* _Text_
***
Long before Jose Marti or Nazim Hikmet, the French revolutionary Armand Barbès stood for the image of a self-effacing, true lover of liberty and human freedom. Admired by none other than Marx, this romantic revolutionary from the 19th century is immortalized with one line in Flaubert's novel Sentimental Education as "the sort of man who would dive under a carriage to help a fallen horse." Flaubert who had met Barbès and was deeply impressed said of him: "He loved Liberty" and he did it without speechifying, like someone from the pages of Plutarch. To my mind he was the one who was on the right path, whereas the rest of them (and almost all of our kind) had lost their way."
***
* _Material supplied_

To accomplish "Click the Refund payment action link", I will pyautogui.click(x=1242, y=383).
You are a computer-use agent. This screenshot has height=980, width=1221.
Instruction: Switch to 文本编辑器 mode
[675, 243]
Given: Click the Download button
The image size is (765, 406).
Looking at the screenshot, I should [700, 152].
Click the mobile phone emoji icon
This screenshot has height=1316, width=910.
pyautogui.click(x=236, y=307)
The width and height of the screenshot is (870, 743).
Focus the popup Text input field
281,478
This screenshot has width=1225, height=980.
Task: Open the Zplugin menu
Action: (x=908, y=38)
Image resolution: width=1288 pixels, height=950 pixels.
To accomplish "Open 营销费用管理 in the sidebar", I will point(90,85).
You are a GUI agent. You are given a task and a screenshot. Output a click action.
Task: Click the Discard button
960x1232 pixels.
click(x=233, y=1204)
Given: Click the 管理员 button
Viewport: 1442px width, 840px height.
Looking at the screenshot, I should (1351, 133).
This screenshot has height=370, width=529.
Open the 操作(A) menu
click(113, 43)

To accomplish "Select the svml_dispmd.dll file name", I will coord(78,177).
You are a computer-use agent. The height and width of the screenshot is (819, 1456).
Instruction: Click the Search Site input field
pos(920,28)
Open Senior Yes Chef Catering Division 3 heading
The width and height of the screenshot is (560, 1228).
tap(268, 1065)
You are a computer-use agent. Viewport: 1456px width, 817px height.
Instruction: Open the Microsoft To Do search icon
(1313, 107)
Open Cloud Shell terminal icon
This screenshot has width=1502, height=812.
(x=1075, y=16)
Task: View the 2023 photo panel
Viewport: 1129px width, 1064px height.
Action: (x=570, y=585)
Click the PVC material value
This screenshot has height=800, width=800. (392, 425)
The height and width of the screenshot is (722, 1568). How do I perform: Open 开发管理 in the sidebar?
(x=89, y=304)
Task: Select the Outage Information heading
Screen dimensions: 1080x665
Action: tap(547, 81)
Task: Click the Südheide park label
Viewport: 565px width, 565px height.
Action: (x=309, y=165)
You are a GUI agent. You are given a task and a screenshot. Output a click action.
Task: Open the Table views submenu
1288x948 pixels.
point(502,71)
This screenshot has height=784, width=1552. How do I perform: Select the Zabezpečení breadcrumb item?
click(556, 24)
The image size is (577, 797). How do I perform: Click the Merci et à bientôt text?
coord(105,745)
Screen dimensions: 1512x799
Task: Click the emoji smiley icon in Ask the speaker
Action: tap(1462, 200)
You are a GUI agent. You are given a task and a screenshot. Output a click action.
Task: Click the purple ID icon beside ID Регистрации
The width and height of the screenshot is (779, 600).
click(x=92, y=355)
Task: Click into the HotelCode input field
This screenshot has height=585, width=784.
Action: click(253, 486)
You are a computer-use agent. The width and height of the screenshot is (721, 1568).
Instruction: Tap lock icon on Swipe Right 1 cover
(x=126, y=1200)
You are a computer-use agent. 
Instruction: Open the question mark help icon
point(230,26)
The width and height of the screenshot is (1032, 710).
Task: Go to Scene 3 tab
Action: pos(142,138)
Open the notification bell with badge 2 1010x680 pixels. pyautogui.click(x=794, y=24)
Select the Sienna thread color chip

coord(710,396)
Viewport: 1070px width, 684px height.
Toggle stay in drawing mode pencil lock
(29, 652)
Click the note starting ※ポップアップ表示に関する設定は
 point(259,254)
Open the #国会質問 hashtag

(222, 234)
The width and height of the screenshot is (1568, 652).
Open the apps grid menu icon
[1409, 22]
***
* _Written instruction_
Please carry on the passage about the revolutionary Armand Barbès with one more paragraph that picks up after its final sentence.

* _Final result_
By placing goodness in opposition to "speechifying" Flaubert recognizes the fact that those who are dedicated to human progress are not as keen to promote their own personal agendas through the abuse of language that serves only the shamefully limited ends of the user. The largely unnoticed sacrifice of the monk Swami Nigamanand Saraswati who went on a fast unto death for 115 days to protest against illegal mining around the Ganges falls in the category of nobility that Flaubert says of "the one who was on the right path." The senior lawyer Colin Gonsalves who is also the founder-director of the Human Rights Law Network (HRLN) is in my view one of those few men who is committed to the cause of a just and compassionate world without the morbid craving for publicity that we see in others who do so much lesser than him. Among politicians it is hard to see a human face and Swami Agnivesh, who is also an intellectual and social activist, might be one of those few exceptions who prove the rule.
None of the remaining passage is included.